Centralized logging has been around for years, which means the DevOps practice has acquired a few misnomers among developer and operations folk. The common myths surrounding log management may surprise you and your team.

It took five storks to deliver the giant infant Paul Bunyan, so the legend goes, who became the world’s most-famous lumberjack, along with his trusty blue ox companion, Babe. But Paul Bunyan isn’t the only myth in logging. The modern digital equivalent — centralized log management — has its fair share of myths like Bunyan’s story.

With that in mind, let’s take a look at the myths that have surrounded log management over the last decade and why they could be robbing your company thousands of dollars and hundreds of hours in root cause analysis each year.

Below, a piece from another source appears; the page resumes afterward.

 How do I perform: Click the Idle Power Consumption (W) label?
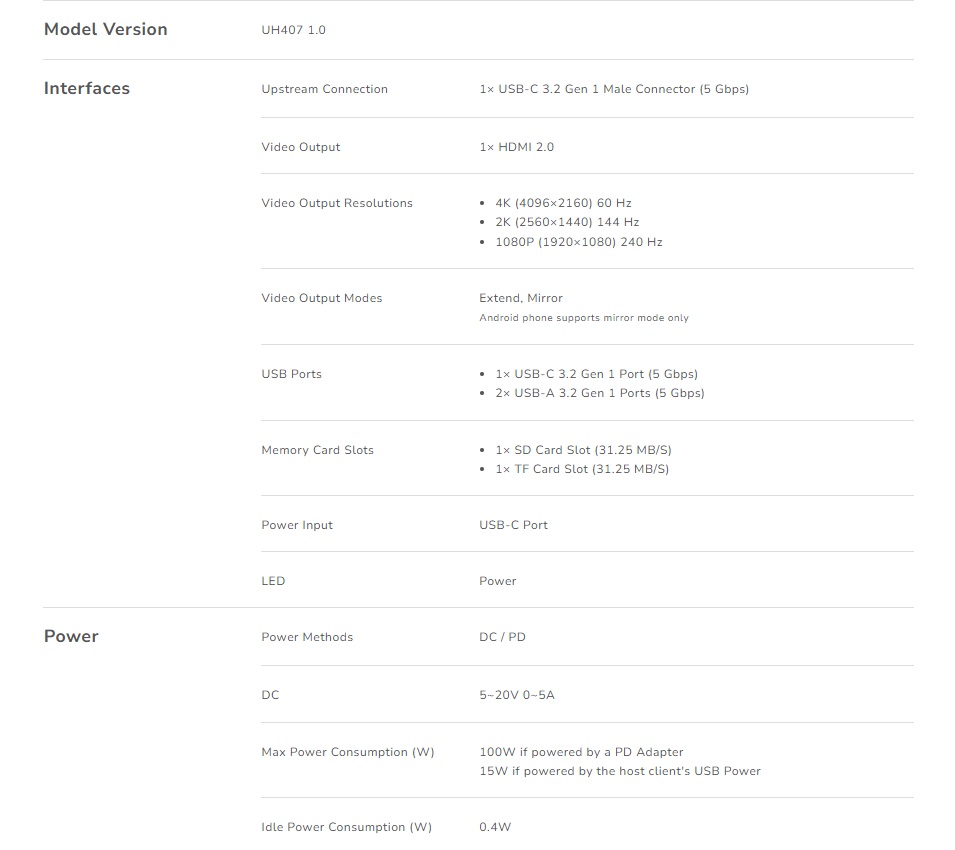pyautogui.click(x=346, y=827)
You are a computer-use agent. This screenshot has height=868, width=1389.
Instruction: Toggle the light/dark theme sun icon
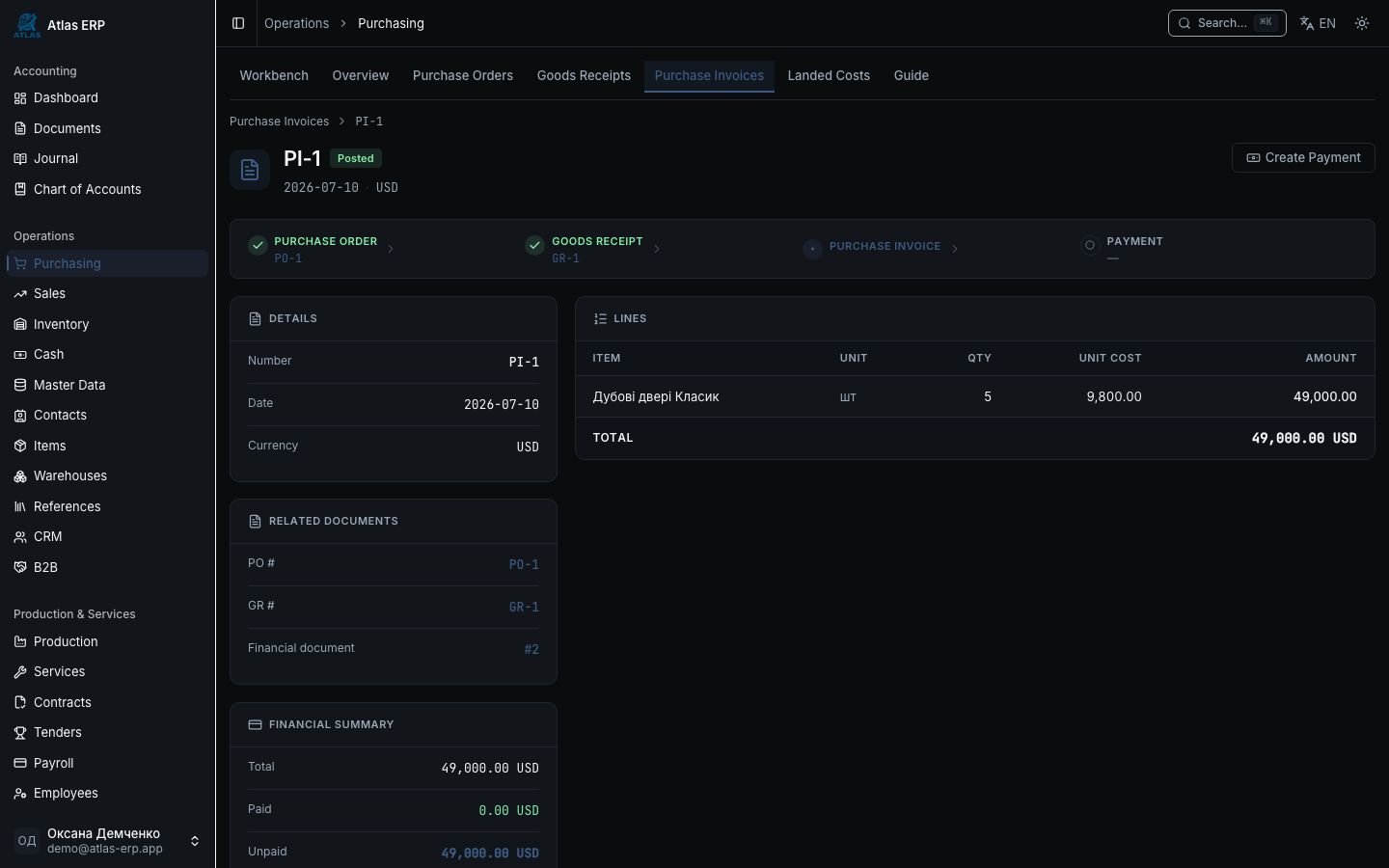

Myth 1: Log management isn’t necessary for small businesses

A small business or organization may think that because they are nimble and agile that they may not need log management. After all, how many things can go wrong when the customer base is manageable and your AWS servers are few? The truth is, even a single server still needs log management.

Here’s why: If your business is connected to the internet (and whose isn’t?), you are exposed to a few common problems. Hacking attempts by third parties. Auditing requirements by governmental or industry regulations. Debugging when your servers inevitably go down during that 0.01% downtime mentioned in your service-level agreement. When your company starts the log management habit while in its early years, it pays dividends throughout the life of the company, similar to when you learn a musical instrument or a sport when you’re a child.

The dividends aren’t just financial (downtime costs your company up to $5,600 per minute — source: Gartner); improved customer satisfaction, less downtime, and more business intelligence are all benefits of monitoring your logs in one place. Give your site reliability engineers access to your logs in a centralized, smart repository with predictive alerts built-in and you’ve already saved your company thousands, if not more, of operational overhead dollars.

Myth 2: Server logging is difficult to implement

The uninitiated think that logging is hard if they’ve either (a) survived exposure to Splunk before or (b) haven’t tried centralized logging in the first place. In fact, logging the manual way (grep, we’re looking at you here) with all your syslog files in different locations on different boxes is actually the path of pain here. It’s also the reactive way of monitoring your logs. You only look at your log files when you’ve already got a problem on hand, a problem that could have been prevented in the first place with intelligence from a centralized log management tool.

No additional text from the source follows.